## Problem details
Task for the records below: please copy exactly, and only, the lines from the one containing "Given: Click the line mentioning 1記事30分も掛からない" to the last line, both included, leaving out the pictures.
•••
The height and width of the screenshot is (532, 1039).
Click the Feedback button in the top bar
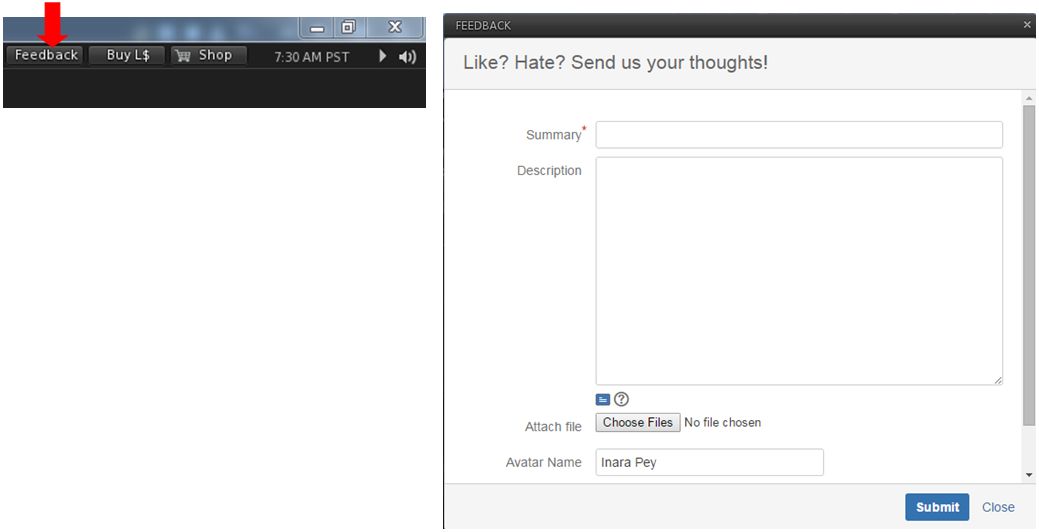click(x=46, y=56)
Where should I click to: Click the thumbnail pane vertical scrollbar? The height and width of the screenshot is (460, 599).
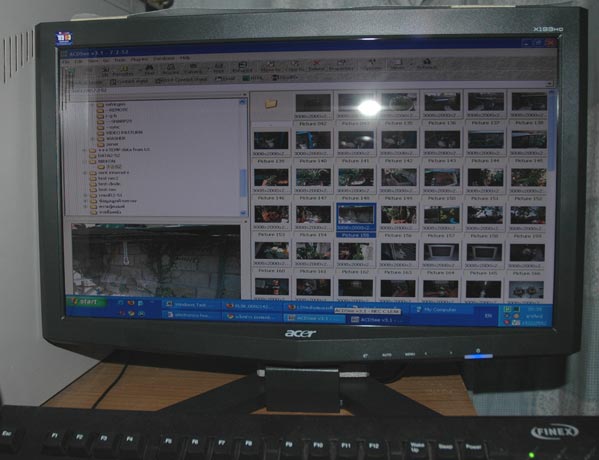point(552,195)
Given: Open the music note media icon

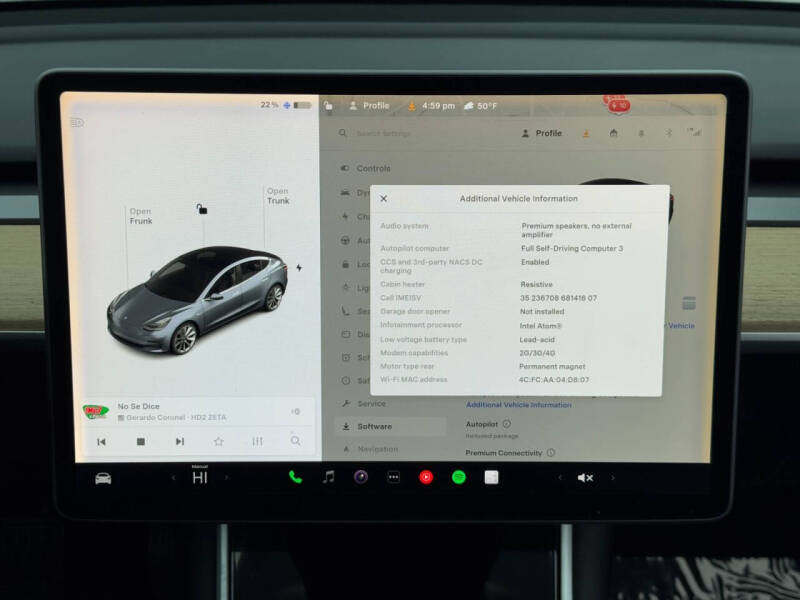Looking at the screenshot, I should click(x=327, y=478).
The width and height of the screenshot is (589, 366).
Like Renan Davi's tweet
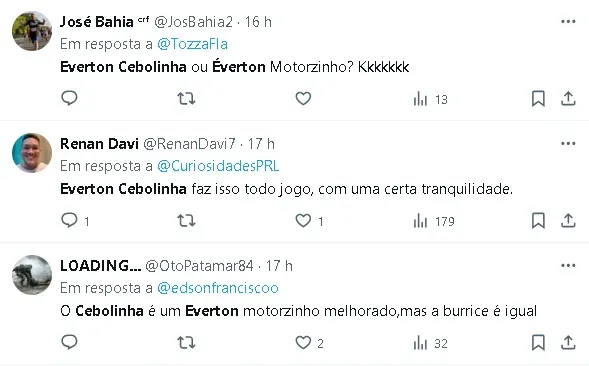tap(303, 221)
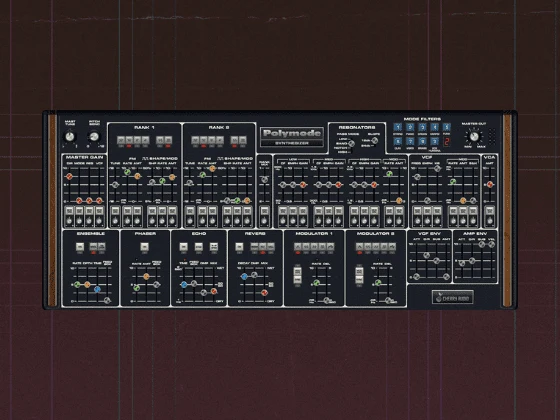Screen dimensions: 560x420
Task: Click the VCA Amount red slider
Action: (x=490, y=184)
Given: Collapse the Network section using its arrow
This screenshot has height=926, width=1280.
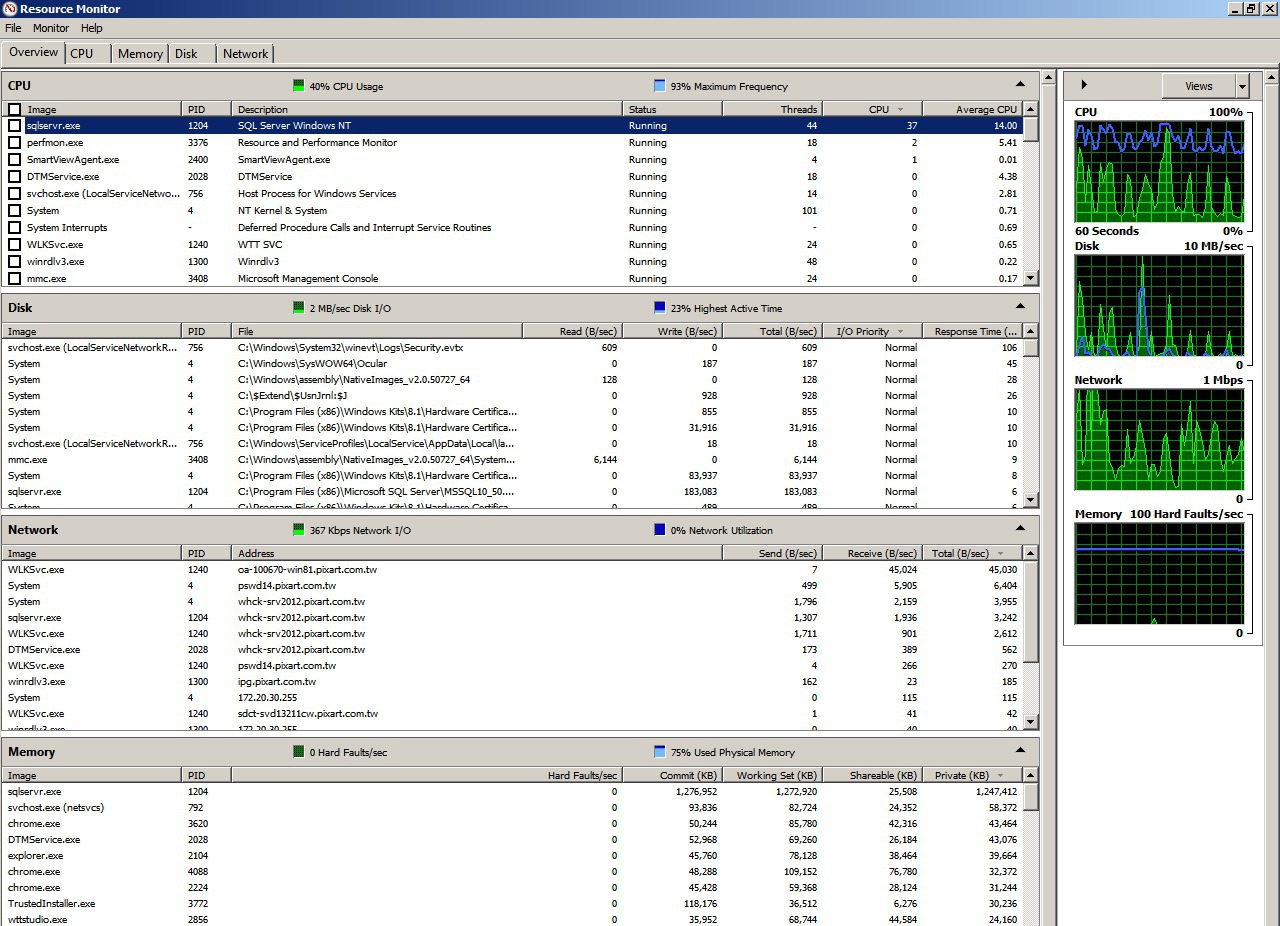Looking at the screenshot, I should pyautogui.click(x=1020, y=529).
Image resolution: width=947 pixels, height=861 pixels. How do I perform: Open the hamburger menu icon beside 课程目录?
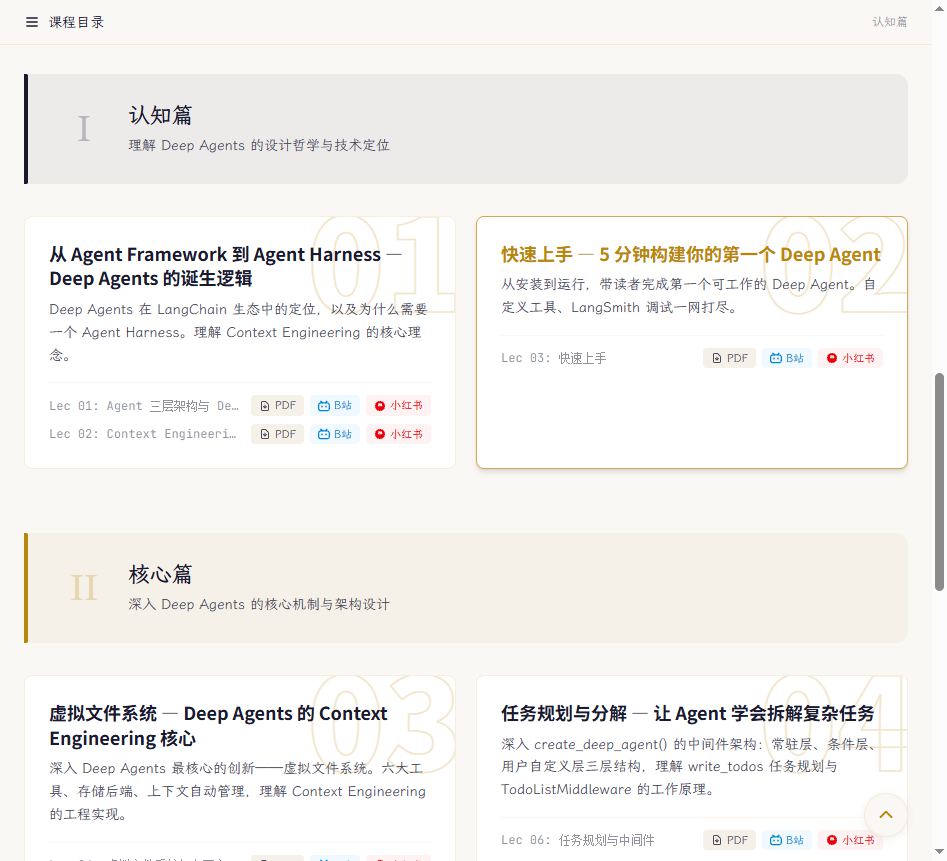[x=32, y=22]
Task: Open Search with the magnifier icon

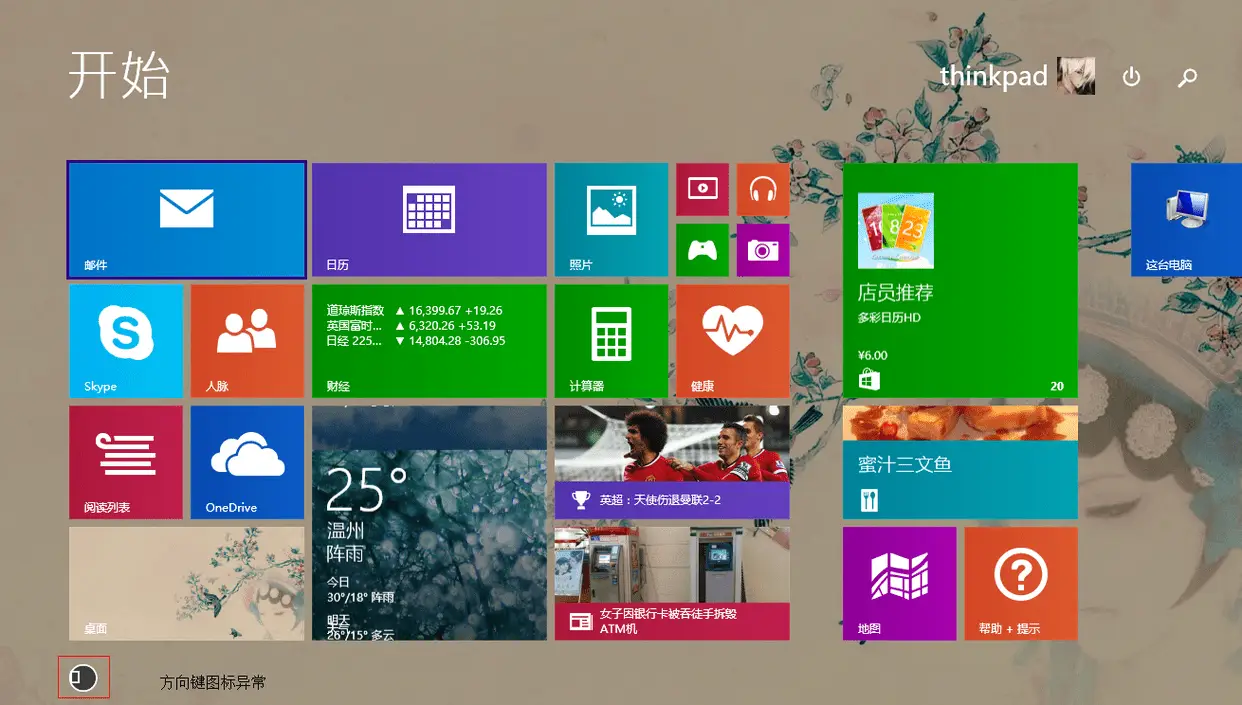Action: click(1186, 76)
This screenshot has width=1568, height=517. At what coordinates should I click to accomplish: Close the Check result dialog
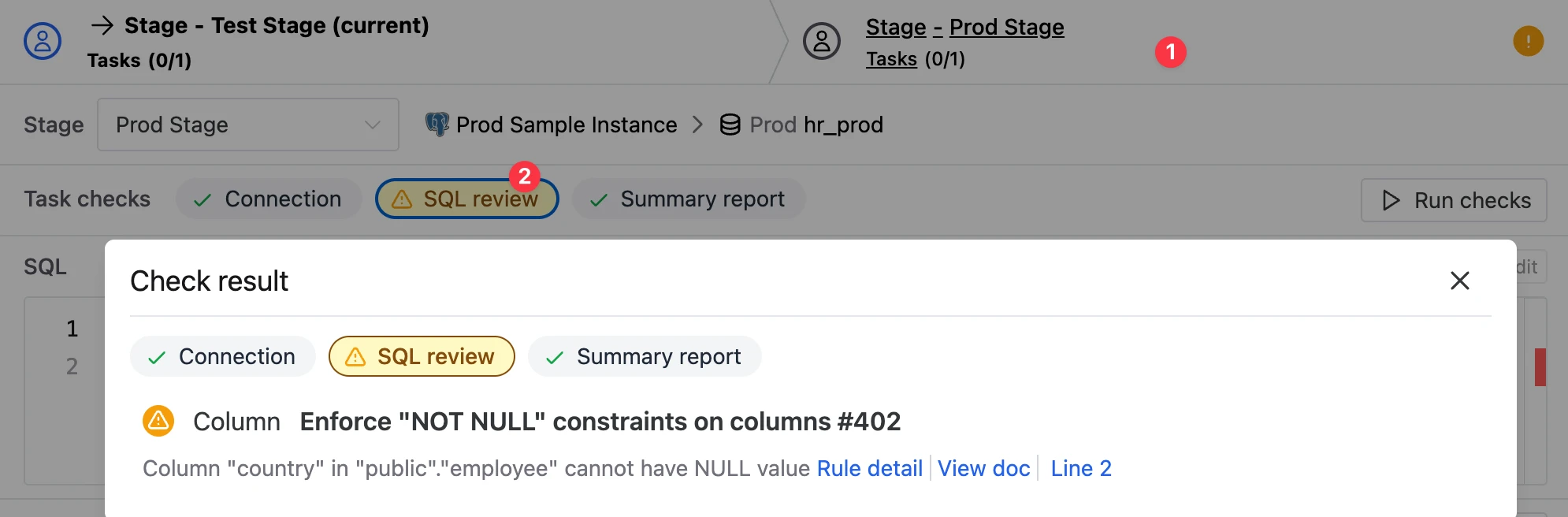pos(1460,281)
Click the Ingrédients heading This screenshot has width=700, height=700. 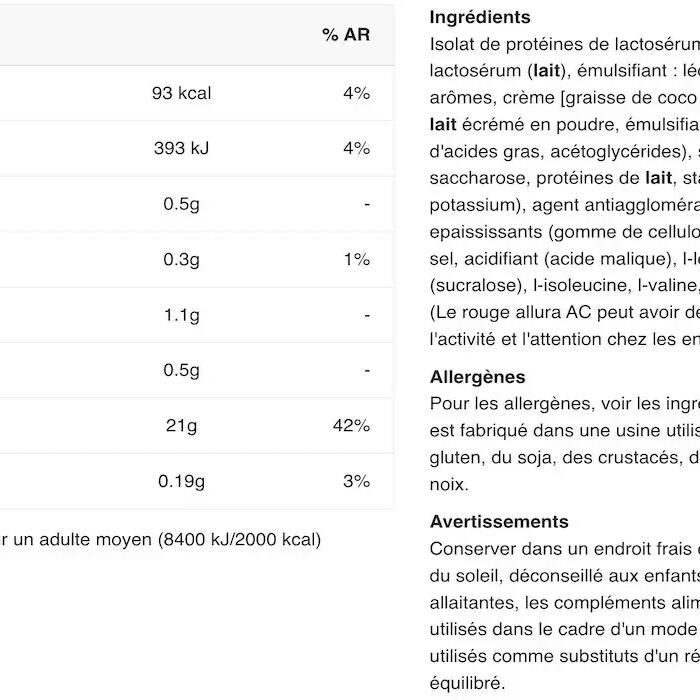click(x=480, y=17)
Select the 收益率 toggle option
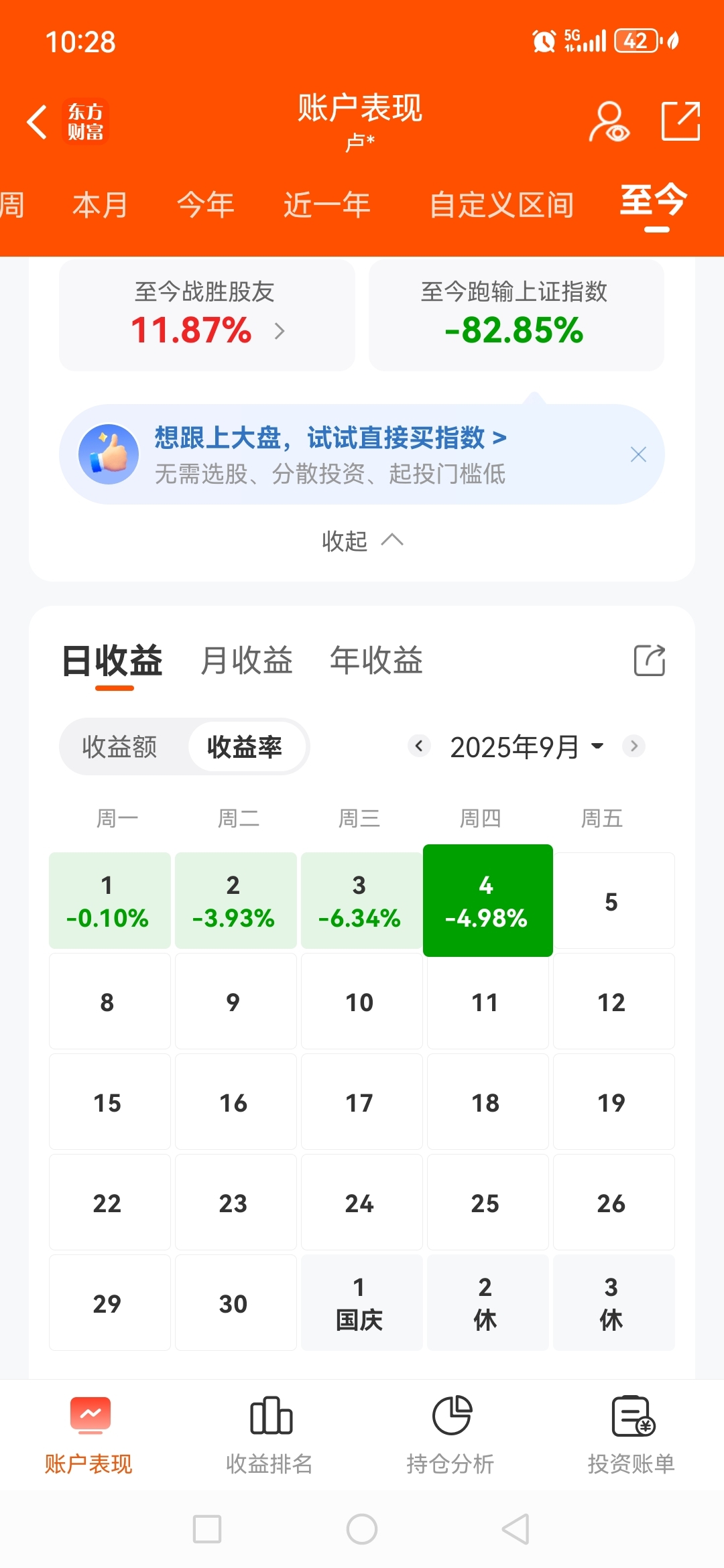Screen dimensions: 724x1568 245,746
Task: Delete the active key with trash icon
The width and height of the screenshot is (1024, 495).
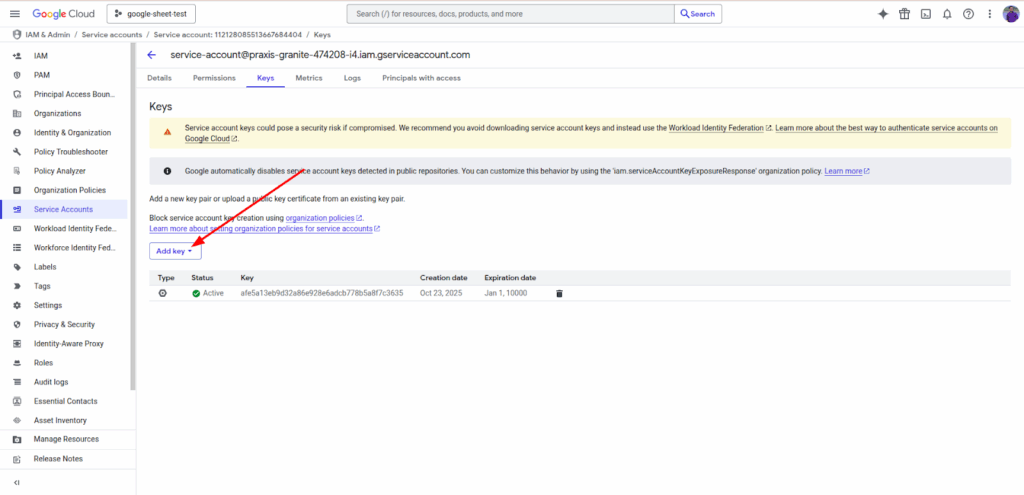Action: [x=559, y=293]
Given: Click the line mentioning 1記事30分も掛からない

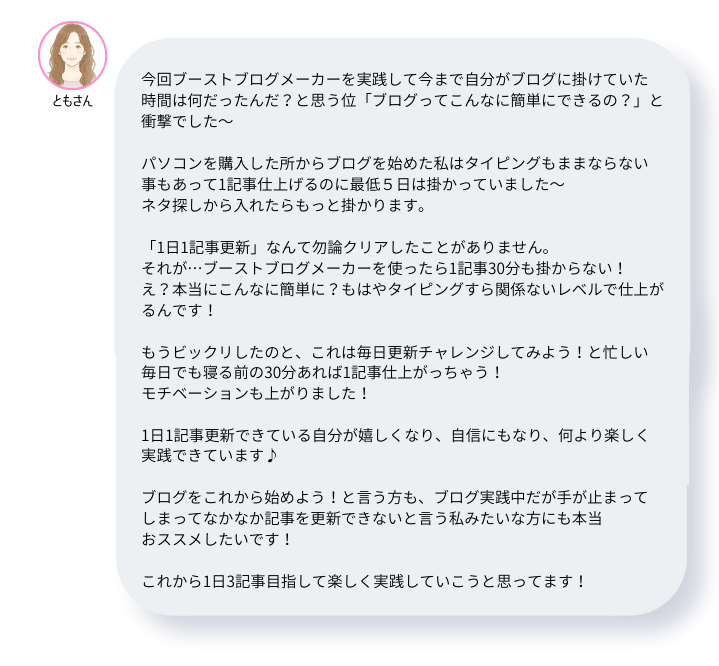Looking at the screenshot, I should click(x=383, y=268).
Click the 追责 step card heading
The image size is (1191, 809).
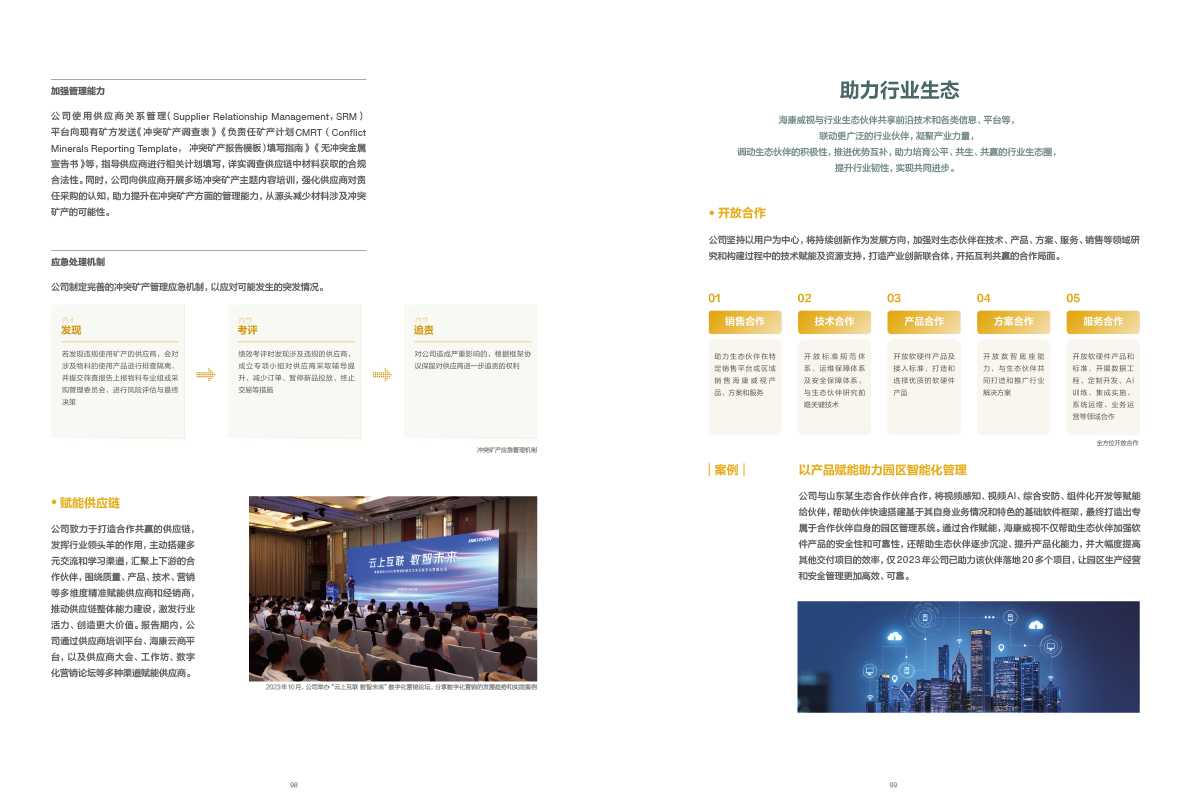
•••
## Answer for this exercise
Given: Click the line mentioning 1記事30分も掛からない

Looking at the screenshot, I should click(x=383, y=268).
Click the 追责 step card heading
The image size is (1191, 809).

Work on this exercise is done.